_Document text_
- Born: St. Louis, Missouri, United States
- Genres: R&B
- Occupation(s): Instrumentalist, studio engineer, producer
- Instrument(s): Bass guitar, banjo
- Member of: Travelling Black Hillbillies
- Website: www.tbhillbilly.com

= Al Caldwell =

Al Caldwell is an American R&B musician who mainly plays the bass guitar and banjo with the Travelling Black Hillbillies. He is also a studio engineer and producer.

==Career==
Born in St. Louis, Missouri, Caldwell started out as a clarinet player and moved on to the trumpet. He attended Mississippi Valley State on scholarship. He has played for a variety of entertainers including Vanessa Williams, He also works for hire on studio albums as a session musician. He has performed on a number of television shows.

_Provided information_
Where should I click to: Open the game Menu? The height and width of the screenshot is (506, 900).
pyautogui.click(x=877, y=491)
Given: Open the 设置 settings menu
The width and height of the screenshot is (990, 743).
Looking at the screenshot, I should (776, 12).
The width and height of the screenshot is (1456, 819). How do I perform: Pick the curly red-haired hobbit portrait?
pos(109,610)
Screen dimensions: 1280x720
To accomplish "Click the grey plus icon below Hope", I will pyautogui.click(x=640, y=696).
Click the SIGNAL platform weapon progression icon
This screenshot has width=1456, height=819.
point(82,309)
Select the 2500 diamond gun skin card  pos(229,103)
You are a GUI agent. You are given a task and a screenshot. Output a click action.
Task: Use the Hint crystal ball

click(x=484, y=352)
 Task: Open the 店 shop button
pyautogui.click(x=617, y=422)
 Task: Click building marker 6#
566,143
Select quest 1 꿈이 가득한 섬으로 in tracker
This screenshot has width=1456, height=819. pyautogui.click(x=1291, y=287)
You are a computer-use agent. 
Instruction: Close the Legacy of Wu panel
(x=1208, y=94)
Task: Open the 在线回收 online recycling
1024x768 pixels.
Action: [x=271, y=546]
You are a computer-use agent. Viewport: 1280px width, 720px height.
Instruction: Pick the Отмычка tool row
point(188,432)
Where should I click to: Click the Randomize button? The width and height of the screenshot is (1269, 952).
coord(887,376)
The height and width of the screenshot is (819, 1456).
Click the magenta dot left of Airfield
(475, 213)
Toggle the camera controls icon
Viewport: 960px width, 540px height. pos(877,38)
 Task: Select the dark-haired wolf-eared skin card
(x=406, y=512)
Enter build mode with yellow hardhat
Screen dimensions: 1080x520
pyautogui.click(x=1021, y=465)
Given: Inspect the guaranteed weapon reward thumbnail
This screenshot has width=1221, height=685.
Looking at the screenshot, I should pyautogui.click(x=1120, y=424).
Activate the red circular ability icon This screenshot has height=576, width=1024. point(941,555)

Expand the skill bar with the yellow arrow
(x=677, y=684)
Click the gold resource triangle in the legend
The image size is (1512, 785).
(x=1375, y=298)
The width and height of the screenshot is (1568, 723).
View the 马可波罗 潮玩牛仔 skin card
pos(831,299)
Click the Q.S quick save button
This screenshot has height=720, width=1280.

_Exercise requirements_
1. Answer each question using the Al Caldwell profile.
(a) In what city and state was Caldwell born?
(b) What instrument did he play first?
(c) Which school did he attend on scholarship?
2. Name every musical instrument mentioned in the Al Caldwell profile.
Rely only on the Al Caldwell profile.

_Final results_
1.
(a) St. Louis, Missouri
(b) Clarinet
(c) Mississippi Valley State

2. Bass guitar, banjo, clarinet, trumpet